Essa evolução do Conselho como uma esfera independente na governança não só aumentou a presença de diretores de fora da empresa (non-executives) nos comitês diretivos, como deu início à discussão sobre a separação de papéis do CEO e do presidente do Conselho (Chairman).

Afinal, a separação dos poderes pode ajudar a proteger a empresa de um controle irrestrito do CEO e a evitar Conselhos complacentes, que aplaudem todas as ações do CEO e ficam sem coragem de questionar sua atuação (basicamente, seu principal papel).

Além disso, se monitorar é uma função mais complexa, o Conselho precisa de um líder concentrado em conduzir as questões do Conselho, e não em também fazer a gestão da empresa, como acontece quando as funções são combinadas.

Mas, embora esse modelo de divisão dos papéis tenha se intensificado, críticos argumentam que o Presidente do Conselho pode, sem perceber, usurpar o poder do CEO (ou vice-versa), diluindo a clareza de quem lidera a empresa e de quem lidera o Conselho. Como disse Charles Elson, diretor do Weinberg Center for Corporate Governance, “a separação é uma excelente ideia, mas só se a empresa escolher as pessoas certas para as duas posições”.

De todo modo, há uma tendência crescente de apoio à divisão de funções entre o CEO e um Chairman independente. Pesquisa do Directorbank, empresa especializada em recrutamento de diretores independentes (non-executives), revela que 85% dos diretores que atuam em Conselhos dizem que os dois papéis nunca devem ser combinados em uma mesma posição.
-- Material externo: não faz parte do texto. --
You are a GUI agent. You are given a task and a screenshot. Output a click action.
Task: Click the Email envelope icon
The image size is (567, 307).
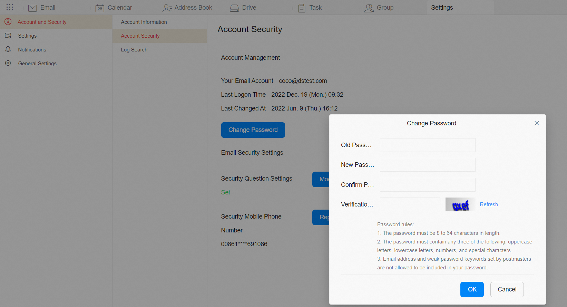32,8
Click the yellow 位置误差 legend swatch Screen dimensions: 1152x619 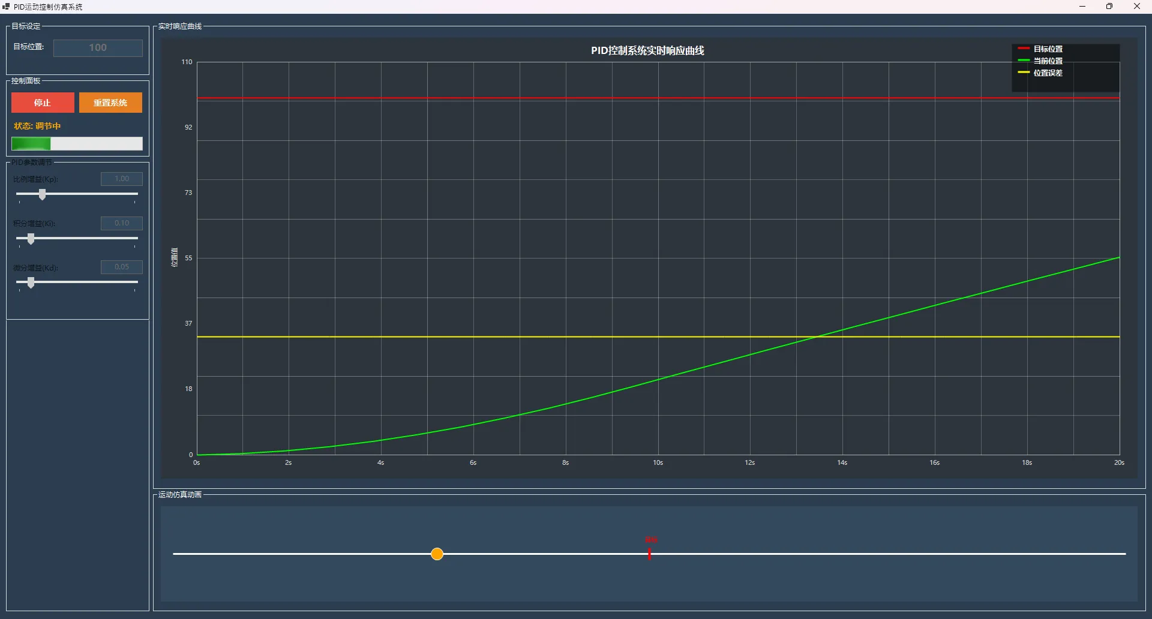coord(1024,73)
Outra pesquisa, da NACD, aponta que 72,8% dos conselheiros consideram que as empresas se beneficiam muito de ter um Conselho presidido de forma independente. E, de acordo com um debate (The Great Divide) publicado na “Directors & Boards”, a separação dos papéis provavelmente vai se tornar a política de governança padrão dos Conselhos no futuro.

Claro que dividir as duas funções não garante boa governança. A efetividade do Conselho vai depender da clareza dos papéis (para evitar duplicação e prevenir potencial conflito), da relação de confiança entre o CEO e o presidente do Conselho, e do perfil qualificado do diretor que ocupará o cargo. E, acima de tudo, de o Conselho realmente operar de forma independente, quer dizer, de poder desafiar o CEO e até substituí-lo, se necessário.
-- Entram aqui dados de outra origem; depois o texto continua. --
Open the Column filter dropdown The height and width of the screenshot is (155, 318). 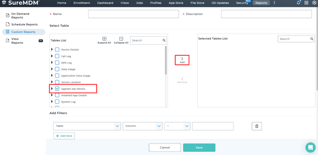coord(143,126)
Vale lembrar que a posição do Chairman independente tem um caráter “fim da linha”, como diz Ira M. Millstein, sem uma “trilha”. Porque, muitas vezes, alguns diretores que desejam ocupar o posto não percebem que essa é uma função menos expansiva, ou seja, que não tem uma perspectiva de progresso, como em uma carreira executiva, por exemplo.

Daí, entender seu papel com humildade é essencial para ser o first among equals.